The country’s Ready-Made Garment industry (RMG) earned Tk 1.4 trillion ($18 billion) in 2010-11, accounting for 80% of all Bangladeshi exports.

“At present, the big factories use generators to run their factories,” said Murshedy. “But all factories cannot afford generators and they remain idle for hours for power outages.”

One unit of BPDB electricity costs Tk 6.5 ($0.08) while generators cost at least Tk 9 ($0.11) for the same unit, Murshedy said.

The consumer view

Bangladeshis weary of constant load-shedding and sudden government price hikes remain sceptical.

“This is not my headache, whether it is foreign oil or ours,” pharmaceutical company sales agent Abdus Sattar told Khabar. “I am interested in knowing whether the price of oil comes down.”
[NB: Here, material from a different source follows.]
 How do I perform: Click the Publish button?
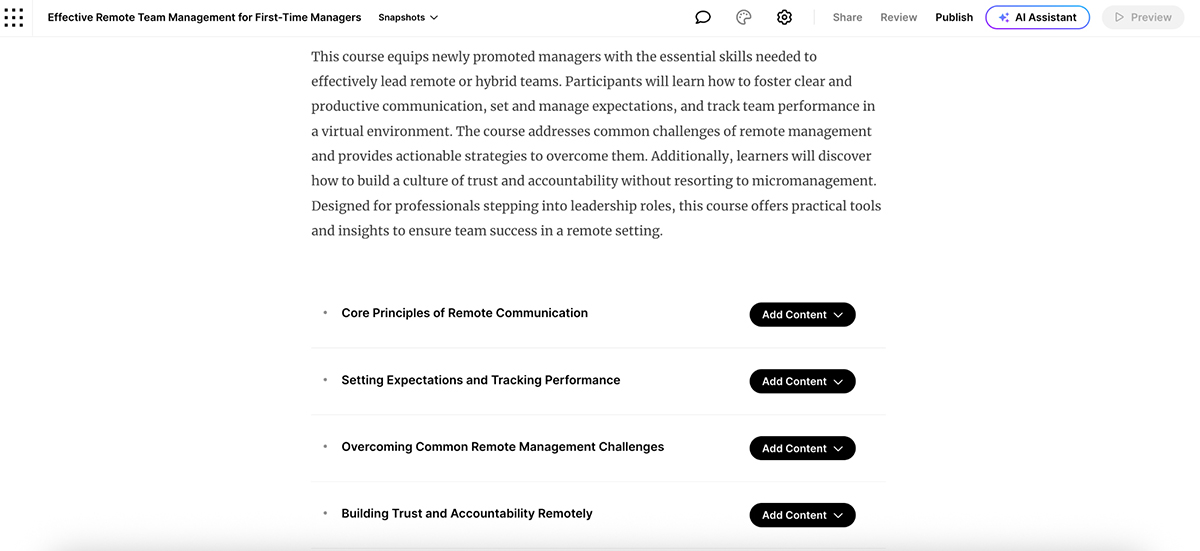click(x=954, y=17)
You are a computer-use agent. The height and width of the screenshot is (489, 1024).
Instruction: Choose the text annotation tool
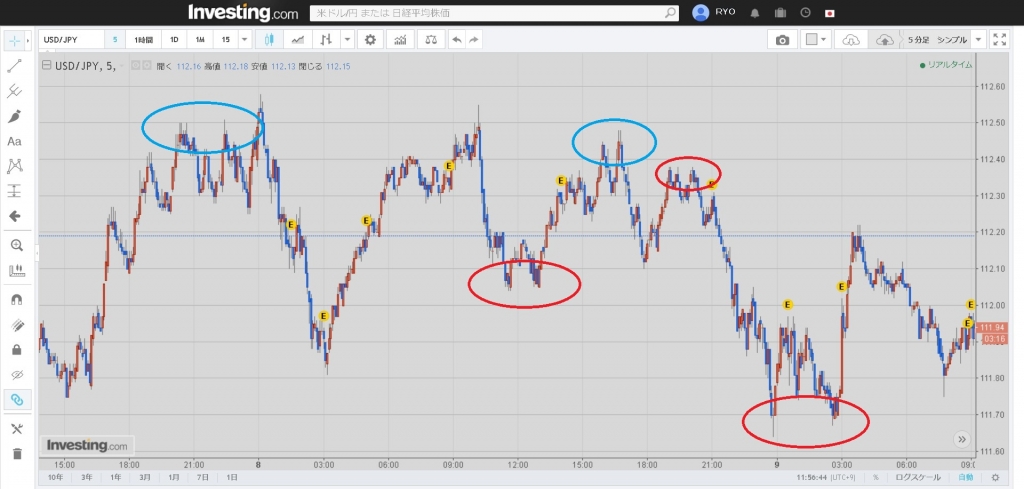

On average, Sattar spends Tk 500 ($6) daily on fuel, and sees the price going up daily due to fuel hikes on the international market.

Banker Rafiqul Islam is more optimistic.

“If we can meet our oil demands from (our) own source, we would not look at the international market all the time,” he said.

“Prices of all commodities go up with a minimum hike of fuel prices, making people’s life unbearable,” he said.